With four laps remaining Ludwig Heimrath lost an engine exiting turn two and stopped on the straightaway before turn three. The safety crew was dispatched to retrieve his roadside car without the caution flag being thrown. Mears was able to stretch his fuel and win his third Pocono 500. He finished the race 17 seconds ahead of Brabham.

It was the first Indy car win for Mears since the 1985 Pocono 500. It broke a 27-race, two-year winless streak. It was also the first win in a 500-mile race for the Ilmor Chevrolet Indy V-8.

________________

▸ WHAT TO DO
**a.** Output the Pocono race passage word for word, starting at "With four laps" and ending at "Chevrolet Indy V-8.".
**b.** In the Pocono race passage, how long was the winless streak that Mears's victory broke?

(Saved data entries)

________________

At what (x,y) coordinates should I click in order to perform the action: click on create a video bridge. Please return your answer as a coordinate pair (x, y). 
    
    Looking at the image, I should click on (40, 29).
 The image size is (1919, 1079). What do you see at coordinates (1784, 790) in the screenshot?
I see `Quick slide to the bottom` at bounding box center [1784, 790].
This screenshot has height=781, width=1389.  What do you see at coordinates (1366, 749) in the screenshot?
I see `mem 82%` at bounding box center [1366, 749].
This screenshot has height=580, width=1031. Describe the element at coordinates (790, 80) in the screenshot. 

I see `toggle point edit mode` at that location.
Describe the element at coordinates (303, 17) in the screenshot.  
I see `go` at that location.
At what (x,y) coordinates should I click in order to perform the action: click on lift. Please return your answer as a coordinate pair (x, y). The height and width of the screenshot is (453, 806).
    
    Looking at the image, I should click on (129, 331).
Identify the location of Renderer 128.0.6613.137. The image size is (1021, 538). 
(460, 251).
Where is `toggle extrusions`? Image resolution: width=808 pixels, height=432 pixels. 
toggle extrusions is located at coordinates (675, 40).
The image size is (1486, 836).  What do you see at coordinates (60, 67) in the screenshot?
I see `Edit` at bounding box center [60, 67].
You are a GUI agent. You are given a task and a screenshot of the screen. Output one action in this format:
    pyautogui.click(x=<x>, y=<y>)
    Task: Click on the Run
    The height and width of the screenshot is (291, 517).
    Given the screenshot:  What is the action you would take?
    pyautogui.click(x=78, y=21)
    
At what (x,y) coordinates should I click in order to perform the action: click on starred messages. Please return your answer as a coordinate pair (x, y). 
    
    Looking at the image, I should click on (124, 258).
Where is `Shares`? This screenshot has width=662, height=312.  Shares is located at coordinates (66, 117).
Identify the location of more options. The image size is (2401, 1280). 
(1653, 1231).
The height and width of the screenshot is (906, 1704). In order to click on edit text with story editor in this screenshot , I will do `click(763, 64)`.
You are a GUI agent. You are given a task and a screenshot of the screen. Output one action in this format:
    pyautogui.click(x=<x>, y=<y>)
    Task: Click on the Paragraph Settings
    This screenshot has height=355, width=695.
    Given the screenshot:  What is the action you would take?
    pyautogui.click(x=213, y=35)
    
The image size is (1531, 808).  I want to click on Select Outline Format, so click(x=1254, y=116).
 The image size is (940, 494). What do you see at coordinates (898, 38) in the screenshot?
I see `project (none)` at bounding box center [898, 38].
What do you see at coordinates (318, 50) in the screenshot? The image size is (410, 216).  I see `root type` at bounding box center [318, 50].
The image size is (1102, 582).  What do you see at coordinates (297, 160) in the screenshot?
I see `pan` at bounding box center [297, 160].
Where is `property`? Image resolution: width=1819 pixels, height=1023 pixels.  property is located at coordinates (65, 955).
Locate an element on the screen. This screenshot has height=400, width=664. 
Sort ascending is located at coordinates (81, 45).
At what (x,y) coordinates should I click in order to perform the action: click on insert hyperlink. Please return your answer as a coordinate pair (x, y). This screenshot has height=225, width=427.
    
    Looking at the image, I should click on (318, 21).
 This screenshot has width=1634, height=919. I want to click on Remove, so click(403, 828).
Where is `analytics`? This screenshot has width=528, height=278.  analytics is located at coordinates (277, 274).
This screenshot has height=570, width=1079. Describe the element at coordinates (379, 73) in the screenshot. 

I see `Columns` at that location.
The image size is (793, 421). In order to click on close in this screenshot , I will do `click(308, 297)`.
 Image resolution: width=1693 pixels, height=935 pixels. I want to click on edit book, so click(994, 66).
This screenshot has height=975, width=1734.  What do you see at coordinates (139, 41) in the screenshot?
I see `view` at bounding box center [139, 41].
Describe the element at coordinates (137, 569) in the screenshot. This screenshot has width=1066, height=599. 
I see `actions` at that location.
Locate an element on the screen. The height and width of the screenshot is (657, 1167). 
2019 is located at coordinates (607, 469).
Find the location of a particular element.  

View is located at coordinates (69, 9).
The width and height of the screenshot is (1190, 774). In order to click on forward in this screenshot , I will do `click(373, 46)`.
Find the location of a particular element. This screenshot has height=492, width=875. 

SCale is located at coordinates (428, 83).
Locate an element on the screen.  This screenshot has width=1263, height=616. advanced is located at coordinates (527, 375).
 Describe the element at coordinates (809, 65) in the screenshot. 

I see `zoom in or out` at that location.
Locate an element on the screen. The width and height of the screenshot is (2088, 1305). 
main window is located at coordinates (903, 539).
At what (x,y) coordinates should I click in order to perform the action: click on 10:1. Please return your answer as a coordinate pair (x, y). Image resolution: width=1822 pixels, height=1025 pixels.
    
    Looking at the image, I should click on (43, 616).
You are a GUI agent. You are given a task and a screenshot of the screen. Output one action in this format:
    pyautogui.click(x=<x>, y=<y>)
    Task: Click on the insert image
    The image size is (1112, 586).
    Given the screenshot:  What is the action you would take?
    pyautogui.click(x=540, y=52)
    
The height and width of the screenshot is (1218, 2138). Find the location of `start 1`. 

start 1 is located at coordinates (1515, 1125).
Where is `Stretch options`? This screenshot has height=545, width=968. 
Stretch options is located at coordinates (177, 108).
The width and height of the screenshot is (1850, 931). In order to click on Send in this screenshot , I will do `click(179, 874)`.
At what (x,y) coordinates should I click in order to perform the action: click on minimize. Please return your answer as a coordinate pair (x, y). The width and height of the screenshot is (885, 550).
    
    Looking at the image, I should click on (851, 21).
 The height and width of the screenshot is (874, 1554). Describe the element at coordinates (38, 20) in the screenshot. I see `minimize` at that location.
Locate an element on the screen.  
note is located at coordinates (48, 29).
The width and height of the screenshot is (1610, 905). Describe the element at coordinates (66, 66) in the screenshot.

________________

▸ PER-TASK ANSWERS
**a.**
With four laps remaining Ludwig Heimrath lost an engine exiting turn two and stopped on the straightaway before turn three. The safety crew was dispatched to retrieve his roadside car without the caution flag being thrown. Mears was able to stretch his fuel and win his third Pocono 500. He finished the race 17 seconds ahead of Brabham.

It was the first Indy car win for Mears since the 1985 Pocono 500. It broke a 27-race, two-year winless streak. It was also the first win in a 500-mile race for the Ilmor Chevrolet Indy V-8.

**b.** 27 races, over two years.